◆ DIRECTIONS FOR THIS TASK ◆
Which lines below fall between the one containing "Mentions légales (426, 1512)" and the one containing "GRILLA (1074, 1512)"? Repeat them exactly, counting both of those lines, and add nothing else.

(Dataset records)
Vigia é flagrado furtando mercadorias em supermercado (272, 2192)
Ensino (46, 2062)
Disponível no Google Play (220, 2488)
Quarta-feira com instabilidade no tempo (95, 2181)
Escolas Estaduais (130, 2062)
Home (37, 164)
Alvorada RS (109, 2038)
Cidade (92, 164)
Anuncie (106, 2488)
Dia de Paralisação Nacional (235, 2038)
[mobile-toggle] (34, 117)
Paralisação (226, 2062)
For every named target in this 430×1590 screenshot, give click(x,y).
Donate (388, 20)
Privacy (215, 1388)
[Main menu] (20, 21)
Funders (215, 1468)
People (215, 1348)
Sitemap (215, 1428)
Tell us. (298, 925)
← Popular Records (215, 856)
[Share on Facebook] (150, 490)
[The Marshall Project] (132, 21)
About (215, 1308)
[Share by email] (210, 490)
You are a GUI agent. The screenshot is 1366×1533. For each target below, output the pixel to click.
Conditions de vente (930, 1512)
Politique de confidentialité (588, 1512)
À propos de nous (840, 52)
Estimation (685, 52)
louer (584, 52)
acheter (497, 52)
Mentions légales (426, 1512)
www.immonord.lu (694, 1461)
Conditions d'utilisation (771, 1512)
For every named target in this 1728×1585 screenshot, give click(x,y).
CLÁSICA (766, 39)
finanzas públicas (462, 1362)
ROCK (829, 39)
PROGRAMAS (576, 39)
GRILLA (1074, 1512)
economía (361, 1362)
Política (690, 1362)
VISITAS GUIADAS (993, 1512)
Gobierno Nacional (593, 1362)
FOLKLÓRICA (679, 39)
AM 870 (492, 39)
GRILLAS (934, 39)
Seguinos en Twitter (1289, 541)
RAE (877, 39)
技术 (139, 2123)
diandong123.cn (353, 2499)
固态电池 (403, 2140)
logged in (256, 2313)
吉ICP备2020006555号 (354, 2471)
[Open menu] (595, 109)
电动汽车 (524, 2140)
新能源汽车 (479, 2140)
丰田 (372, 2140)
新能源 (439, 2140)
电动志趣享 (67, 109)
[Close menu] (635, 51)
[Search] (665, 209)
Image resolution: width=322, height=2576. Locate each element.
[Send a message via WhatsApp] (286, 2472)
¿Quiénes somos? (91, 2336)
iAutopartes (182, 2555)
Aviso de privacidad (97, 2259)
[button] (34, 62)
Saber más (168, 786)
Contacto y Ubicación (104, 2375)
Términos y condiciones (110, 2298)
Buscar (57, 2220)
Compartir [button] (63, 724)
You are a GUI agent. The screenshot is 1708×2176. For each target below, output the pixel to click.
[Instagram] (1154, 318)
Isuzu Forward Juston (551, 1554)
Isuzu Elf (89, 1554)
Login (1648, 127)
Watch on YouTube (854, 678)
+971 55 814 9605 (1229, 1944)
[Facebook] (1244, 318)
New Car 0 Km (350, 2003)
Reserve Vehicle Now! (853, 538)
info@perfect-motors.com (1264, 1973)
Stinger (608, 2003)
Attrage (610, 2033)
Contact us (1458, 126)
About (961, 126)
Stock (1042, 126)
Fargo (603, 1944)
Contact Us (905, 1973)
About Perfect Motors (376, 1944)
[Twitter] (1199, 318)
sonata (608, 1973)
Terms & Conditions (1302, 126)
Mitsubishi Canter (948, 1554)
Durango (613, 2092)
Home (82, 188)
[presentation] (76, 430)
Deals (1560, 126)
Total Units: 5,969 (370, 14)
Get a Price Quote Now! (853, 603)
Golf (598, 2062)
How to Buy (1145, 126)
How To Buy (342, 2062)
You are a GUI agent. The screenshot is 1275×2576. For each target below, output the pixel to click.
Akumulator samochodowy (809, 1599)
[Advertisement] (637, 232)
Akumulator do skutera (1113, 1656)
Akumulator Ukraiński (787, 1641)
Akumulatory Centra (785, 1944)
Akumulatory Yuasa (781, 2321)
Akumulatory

◆ SOLUTION TO THE PROBLEM ◆
Mentions légales (426, 1512)
www.immonord.lu (694, 1461)
Conditions d'utilisation (771, 1512)
For every named target in this 1728×1585 screenshot, give click(x,y).
CLÁSICA (766, 39)
finanzas públicas (462, 1362)
ROCK (829, 39)
PROGRAMAS (576, 39)
GRILLA (1074, 1512)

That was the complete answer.